Groves writes that newspaper articles and friends noted Billy’s interest in “song, dance, harmonica playing and acting.”

The family left Santa Fe for a mining camp near Silver City and then moved to the boom town that was Silver City. There Billy continued to demonstrate his artistic talents, Groves writes, acting in school plays, singing in Spanish and dancing to Spanish folksongs.

“I think he’s a boy all the way through,” Groves said in a phone interview. “By the age of 14 he had to be a man when he took off from Silver City for Arizona to find his absent stepfather (William Antrim).”

Another reason Billy fled was a Silver City boarding house owner reported him to authorities for having clothes she suspected were stolen.

“Billy was an orphan kid and she wondered where he got the nice clothes,” Groves said.

The book relates Billy’s time along the New Mexico-Arizona border, where he was a nomadic cowboy, and became an excellent horseman while honing his Spanish language skills.

“In many ways, Billy the Kid is my outlaw and my hero,” she writes.

Groves says that sentiment comes in part from growing up in Las Cruces.

Her family home was in a pecan orchard about a mile from La Mesilla, where Billy had stood trial in early 1881 for the killing of Sheriff William Brady in Lincoln.

Groves remembers she and a neighbor kid walking through cotton fields and past an old adobe house to reach La Mesilla Plaza’s cobblestone streets. They headed for a souvenir shop that had originally been the town jail.

Groves said she imagined Billy pleading his case to a jury – that he hadn’t fired at Brady, but rather at Deputy Billy Mathews against whom he held a grudge. The jury found Billy the Kid guilty of killing Brady.

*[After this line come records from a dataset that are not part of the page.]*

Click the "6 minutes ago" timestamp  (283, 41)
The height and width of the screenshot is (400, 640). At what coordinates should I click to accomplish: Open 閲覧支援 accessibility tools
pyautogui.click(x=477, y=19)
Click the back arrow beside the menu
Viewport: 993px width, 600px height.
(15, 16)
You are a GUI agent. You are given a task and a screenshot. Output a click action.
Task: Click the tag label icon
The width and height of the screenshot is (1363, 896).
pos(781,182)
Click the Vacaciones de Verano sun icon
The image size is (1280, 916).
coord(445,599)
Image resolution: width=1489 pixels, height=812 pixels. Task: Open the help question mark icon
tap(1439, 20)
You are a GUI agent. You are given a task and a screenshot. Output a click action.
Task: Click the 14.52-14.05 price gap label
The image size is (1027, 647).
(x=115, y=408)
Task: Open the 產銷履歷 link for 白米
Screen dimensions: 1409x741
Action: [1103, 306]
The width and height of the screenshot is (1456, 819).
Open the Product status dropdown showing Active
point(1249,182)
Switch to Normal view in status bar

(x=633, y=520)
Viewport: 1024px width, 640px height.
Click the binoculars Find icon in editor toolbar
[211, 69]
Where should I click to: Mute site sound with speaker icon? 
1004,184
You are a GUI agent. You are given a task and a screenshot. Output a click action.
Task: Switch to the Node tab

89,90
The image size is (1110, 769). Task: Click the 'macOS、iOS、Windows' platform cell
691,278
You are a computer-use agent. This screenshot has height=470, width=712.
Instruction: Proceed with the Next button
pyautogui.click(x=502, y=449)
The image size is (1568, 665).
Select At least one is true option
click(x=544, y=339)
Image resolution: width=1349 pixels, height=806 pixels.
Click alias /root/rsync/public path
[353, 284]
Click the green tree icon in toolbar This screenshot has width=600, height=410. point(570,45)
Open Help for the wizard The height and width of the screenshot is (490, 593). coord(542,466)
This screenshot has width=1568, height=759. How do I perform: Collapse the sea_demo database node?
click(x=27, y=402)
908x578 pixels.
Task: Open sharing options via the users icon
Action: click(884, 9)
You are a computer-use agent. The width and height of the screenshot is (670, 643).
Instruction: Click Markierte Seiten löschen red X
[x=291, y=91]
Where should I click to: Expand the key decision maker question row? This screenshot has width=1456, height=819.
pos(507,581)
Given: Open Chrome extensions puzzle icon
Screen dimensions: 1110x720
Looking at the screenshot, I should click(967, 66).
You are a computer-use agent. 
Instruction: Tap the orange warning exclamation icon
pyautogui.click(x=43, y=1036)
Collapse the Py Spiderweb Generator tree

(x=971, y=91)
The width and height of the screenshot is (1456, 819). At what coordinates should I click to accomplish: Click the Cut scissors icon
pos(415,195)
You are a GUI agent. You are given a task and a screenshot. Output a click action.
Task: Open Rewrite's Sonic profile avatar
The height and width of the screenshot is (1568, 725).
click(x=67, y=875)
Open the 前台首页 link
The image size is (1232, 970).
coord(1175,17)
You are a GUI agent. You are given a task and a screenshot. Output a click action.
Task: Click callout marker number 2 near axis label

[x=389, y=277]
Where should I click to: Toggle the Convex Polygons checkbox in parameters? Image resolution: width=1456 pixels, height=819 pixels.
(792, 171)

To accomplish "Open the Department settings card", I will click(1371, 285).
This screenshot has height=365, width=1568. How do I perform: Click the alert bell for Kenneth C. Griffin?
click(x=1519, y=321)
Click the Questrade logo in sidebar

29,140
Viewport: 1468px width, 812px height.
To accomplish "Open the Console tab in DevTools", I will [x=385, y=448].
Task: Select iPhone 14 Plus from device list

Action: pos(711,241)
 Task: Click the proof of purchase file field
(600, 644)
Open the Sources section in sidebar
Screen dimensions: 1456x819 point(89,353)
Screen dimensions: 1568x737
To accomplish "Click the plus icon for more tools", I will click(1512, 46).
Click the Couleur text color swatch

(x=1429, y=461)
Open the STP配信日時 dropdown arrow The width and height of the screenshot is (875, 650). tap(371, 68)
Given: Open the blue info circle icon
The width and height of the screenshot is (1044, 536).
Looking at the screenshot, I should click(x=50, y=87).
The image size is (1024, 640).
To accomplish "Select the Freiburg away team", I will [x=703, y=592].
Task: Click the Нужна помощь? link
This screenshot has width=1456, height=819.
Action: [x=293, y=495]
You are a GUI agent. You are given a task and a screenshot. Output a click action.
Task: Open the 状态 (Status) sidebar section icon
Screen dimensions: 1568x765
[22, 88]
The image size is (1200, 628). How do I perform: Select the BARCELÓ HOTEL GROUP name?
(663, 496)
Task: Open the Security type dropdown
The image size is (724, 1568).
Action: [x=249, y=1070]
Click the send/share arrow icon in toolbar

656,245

“There was something that attracted me to him. He fought injustice. He was accused of all sorts of things. … He wasn’t given opportunities he should have had. For example, he wanted to buy a ranch. He wasn’t taken seriously because he looked so young. He was not treated fairly,” Groves argued.

The author’s note also states, “He was a man of his time, a boy who did the best he could under trying circumstances, a boy forced into adulthood before he was ready,” In effect, a man-boy, as many other children in the West no doubt were.

Groves said she tried to clear up misconceptions about facts about Billy as a child. “There’s a lot of conjecture. That’s what I did, (put in) a lot of conjecture. But I did it logically, and from a woman’s point of view,” she said

Because his mother Catherine McCarty did not leave a family Bible, no proof exists of Billy’s birthdate and place of birth, Groves said.